The DHCP server inserts rules into the host routing table, and the only software using those rules is the VPN client for its management and tunnel traffic.
Otherwise, what if the network to which you connect says "the next hop for all internet traffic is 10.10.10.10"? You need to respect that rule when sending traffic to your VPN server, and ignore it for applications whose traffic will be tunneled.
Let's walk through this step by step because there's a lot of confusion on your end.
* Step one - You connect your computer to a network - yes you'll get a DHCP lease, and you'll get an ip address, and a default gateway. This default route will be added to your routing table.
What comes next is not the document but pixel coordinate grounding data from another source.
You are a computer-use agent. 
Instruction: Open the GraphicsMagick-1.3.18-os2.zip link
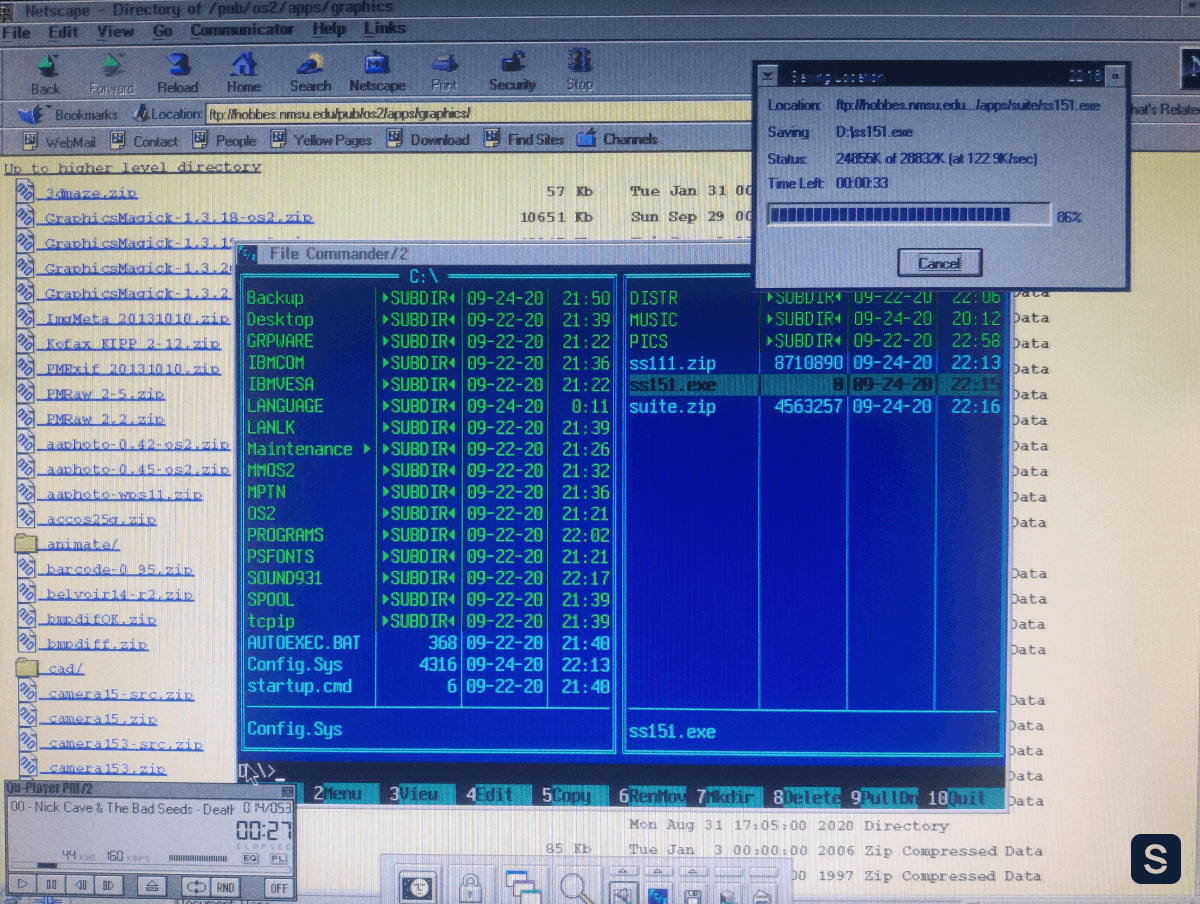[178, 217]
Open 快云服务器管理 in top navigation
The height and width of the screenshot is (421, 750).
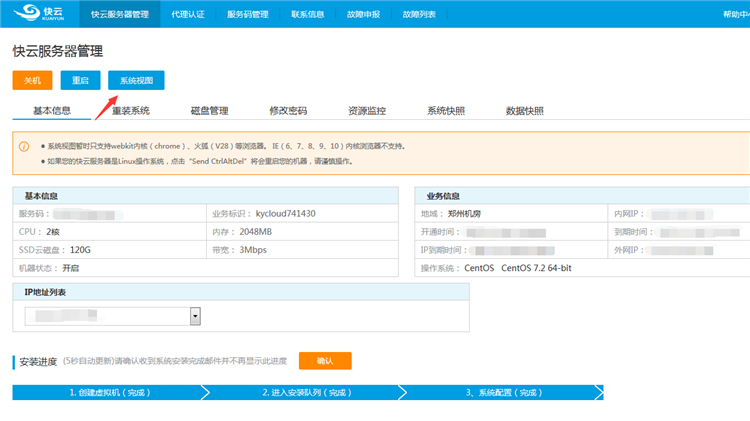pyautogui.click(x=119, y=14)
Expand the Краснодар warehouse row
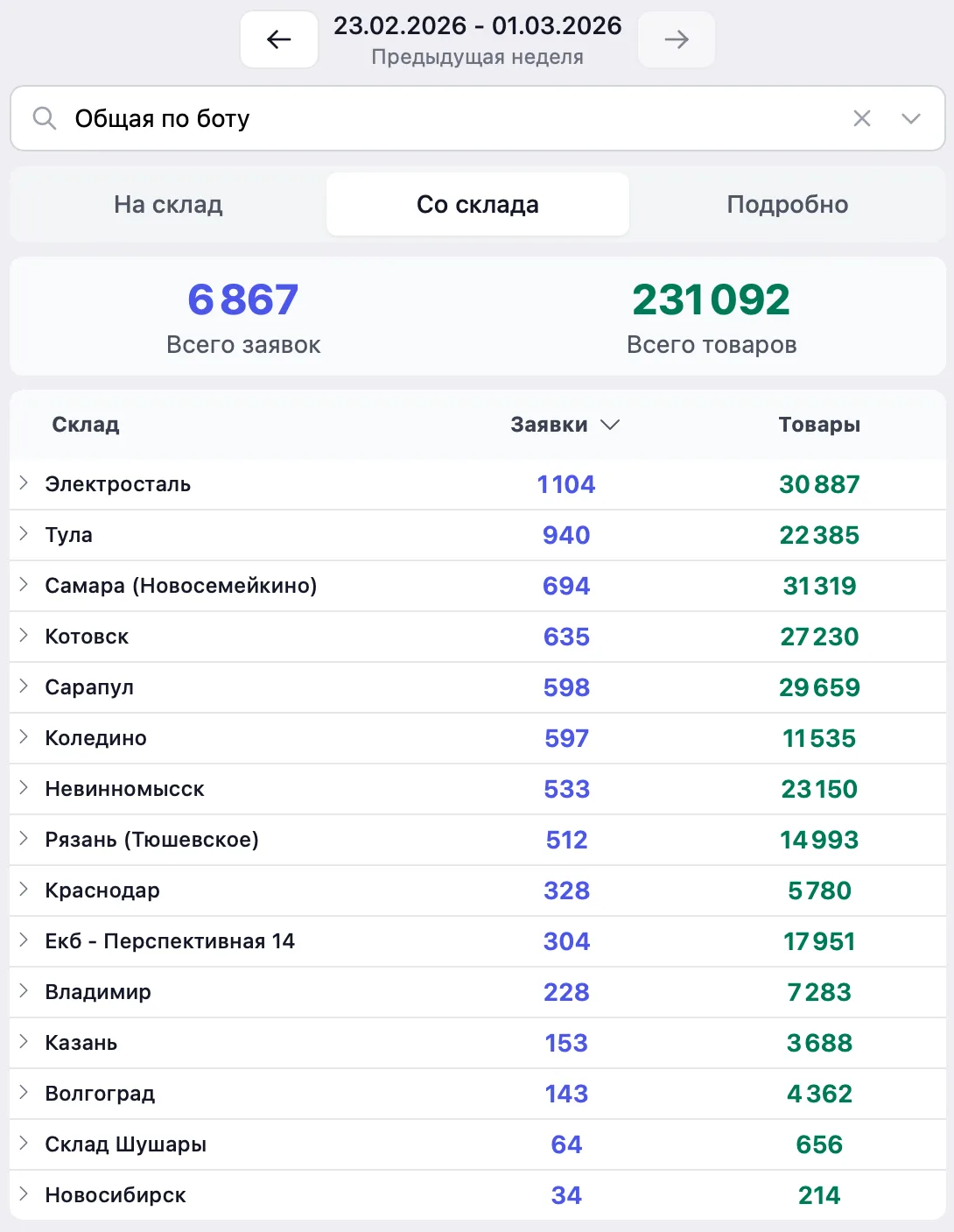The height and width of the screenshot is (1232, 954). 24,890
* Step two - If the TunnelVision exploit (DHCP option 121) is at play you'll also get a few MORE SPECIFIC routes than the default gateway. These also get added to your routing table
* Step three - You connect your VPN. The VPN will bring up a firewall. It will also bring up `128/1` and `0/1` routes that point at the VPN tunnel. The VPN tunnel now takes over the default route. This firewall will block all traffic that's not on the tun device (the VPN interface). Further, it will whitelist the VPN endpoint IP and create a route for it (it can do this since it already received the default gateway from the DHCP server)
* Step four - Your host starts sending traffic - either this traffic will go through the VPN tunnel (the default route) OR it will attempt to go through the more specific option 121 pushed malicious routes added by the compromised DHCP server (depending on the destination ip of the outbound packets).
* Step five - All traffic that would go down the malicious option 121 routes are BLOCKED by the firewall rule. Hence nullifying the TunnelVision exploit.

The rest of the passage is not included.